EXERCISE REQUIREMENTS →
Set down all of the data exactly. Pictures stay out of the copy.

RECORDS FOR THIS TASK →
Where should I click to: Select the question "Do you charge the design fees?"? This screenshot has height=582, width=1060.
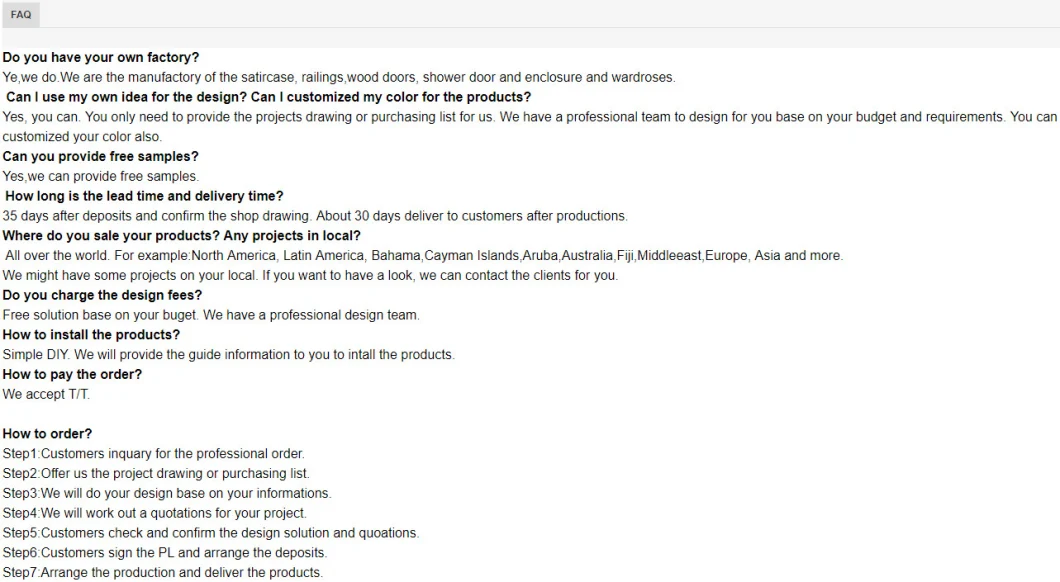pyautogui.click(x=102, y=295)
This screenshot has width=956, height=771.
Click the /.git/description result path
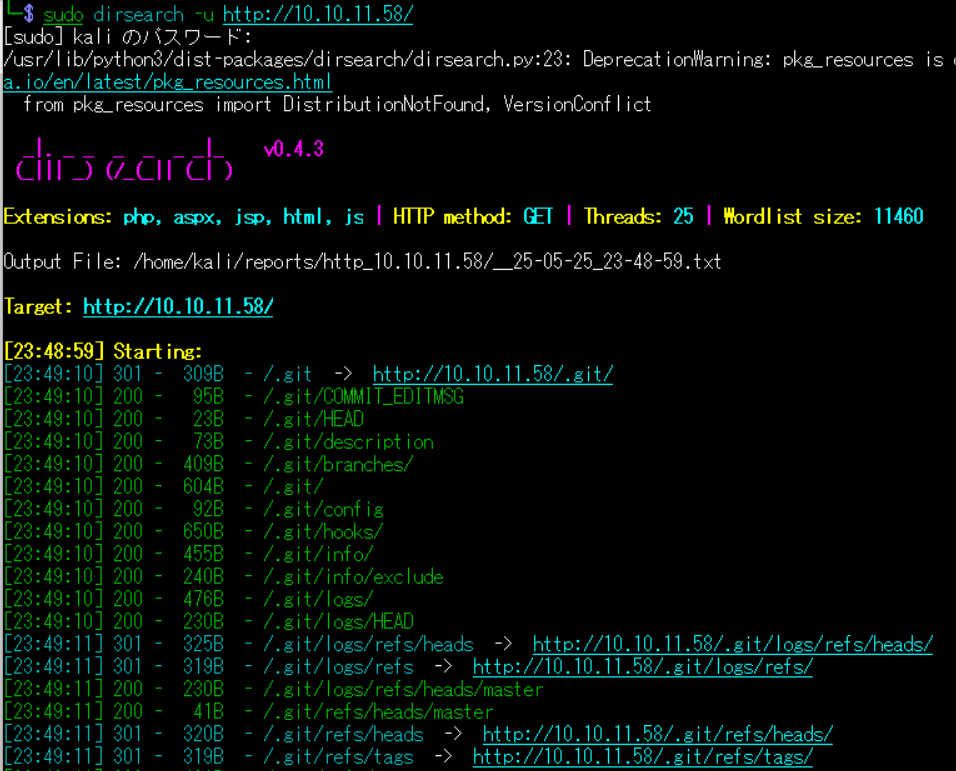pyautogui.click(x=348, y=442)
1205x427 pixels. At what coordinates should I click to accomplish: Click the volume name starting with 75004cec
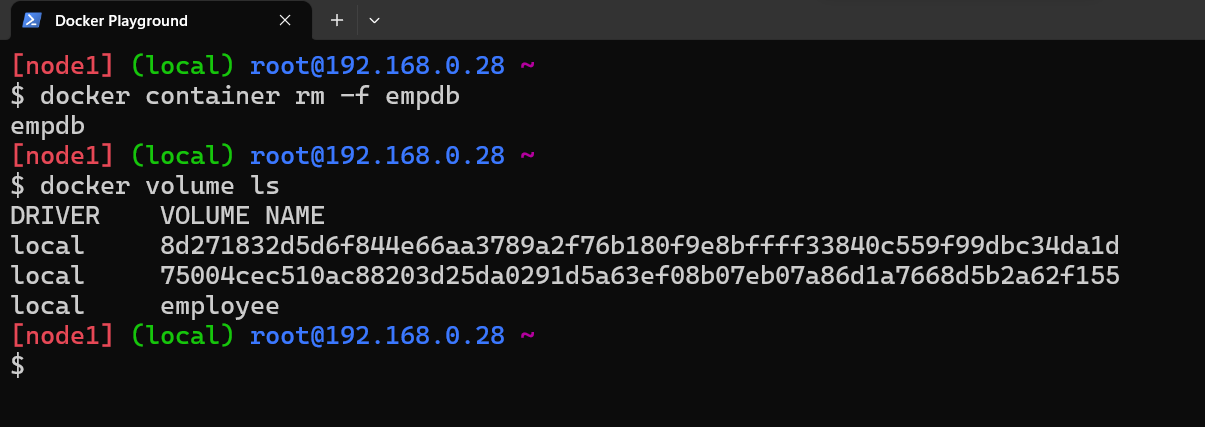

ANSWER TO THE EXERCISE →
Where should I click to: Select the question "Do you charge the design fees?"? This screenshot has height=582, width=1060.
pyautogui.click(x=102, y=295)
This screenshot has width=956, height=771.
Click the /.git/description result path
pyautogui.click(x=348, y=442)
1205x427 pixels. At what coordinates should I click to accomplish: Click the volume name starting with 75004cec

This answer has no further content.